La trama en realidad no es poco interesante, al contrario. Tres jóvenes que muerden más de lo que pueden masticar en contra de un político que tiene todo para comérselos vivos es sin duda razón de intriga, pero El Pez Dorado insiste en salirse hacia tangentes que no llevan a ningún lado e involucrar personajes secundarios sin ningún tipo de recompensa. Lo que resta valor a la tensión principal y termina por diluir un final que acaba por ser demasiado esperado.
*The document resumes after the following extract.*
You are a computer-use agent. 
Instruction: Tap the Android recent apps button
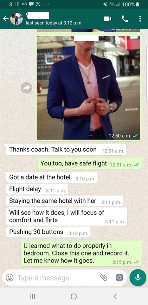(32, 296)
Una historia de desamor entre una pareja de ex novios (Natalia y Mauricio) que pareciera poder estar ocultando una pasional venganza, en realidad termina por mostrar que siempre fue sólo una subtrama de relleno; el personaje de Anna, una mujer contratada para servir tragos y dar celos a Mauricio (¿ligándose a su amigo José Antonio?), que nuevamente, pareciera tener todo el potencial para voltear la historia de cabeza, demuestra eventualmente sólo ser otra tangencial cortada además por una salida abrupta del personaje que no vuelve a ingresar a escena; la promesa de Alejandro de «destruir» a Justino, el corrupto político que resulta haber estado involucrado de manera atroz en su trágico pasado, no pasa de regresar a ser un juego de cartas con apuestas que pocos podrían pagar, pero que para Justino es mera propina.
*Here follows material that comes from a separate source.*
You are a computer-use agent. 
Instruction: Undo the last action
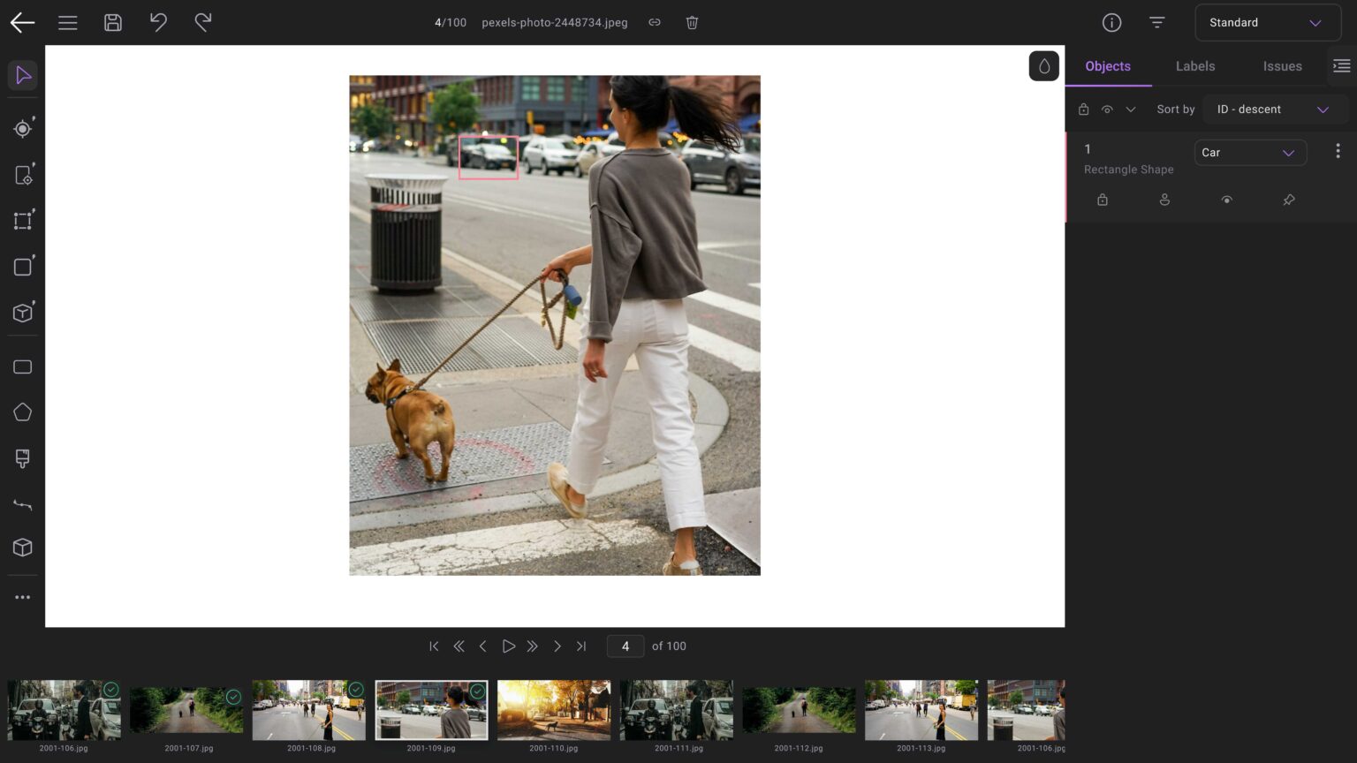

Los personajes tienen una misión que cumplir y se avalanzan sobre ella, pero su camino pareciera ser demasiado directo y hasta pavimentado de más. Sin curvas, sin bloqueos, sin baches. Un texto que toma el atajo de lo sencillo en vez de realmente explotar la pregunta, ¿qué puedo hacer para meter a mis protagonistas en problemas? Sí, Justino es un bully, es misógino, homofóbico, déspota y violento, pero todo eso lo sabían antes de entrarle a jugar con él. La pregunta permanece… ¿y qué más?
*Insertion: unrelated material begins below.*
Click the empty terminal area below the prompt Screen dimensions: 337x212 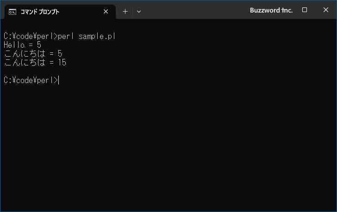pos(169,147)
El joven elenco se queda con poco que hacer en un montaje que hubiera sacado provecho de trabajarse hacia el naturalismo, pero que Santiago González (director) lo envuelve en dramatismo; y de un ensamble grande sólo Bruno Fuentes (Mauricio) y José Manuel Lechuga (Justino) habitan una ficción genuina, que se percibe honesta más allá de las limitaciones del texto. El resto de los actores sufren de que los veamos actuar todo el tiempo sin nunca convertirse en sus personajes, como en el poker, siempre sólo pretendiendo.
El Pez Dorado tiene la idea correcta. ¿Cómo llevar la tensión del poker a una situación personal fuera de juego? Tiene incluso los visuales correctos, un saloncito VIP que te transporta a Las Vegas, si quieres, que además de manera brillante integra a sus marcas patrocinadoras sin costuras, cosa que pareciera boba pero lograr de manera orgánica no es nada fácil. Tiene a un verdadero ganador de torneos mundiales de poker en el equipo creativo, que claro que suma a que el entendimiento del juego se pueda traspolar a la ficción. Tiene mucho a su favor. Pero cuando llega el momento de bajar las cartas, ahí donde podría haber una escalera de color, queda sobre la mesa un par de doses.
El Pez Dorado se presenta los miércoles a las 8:45pm en el Teatro Milan.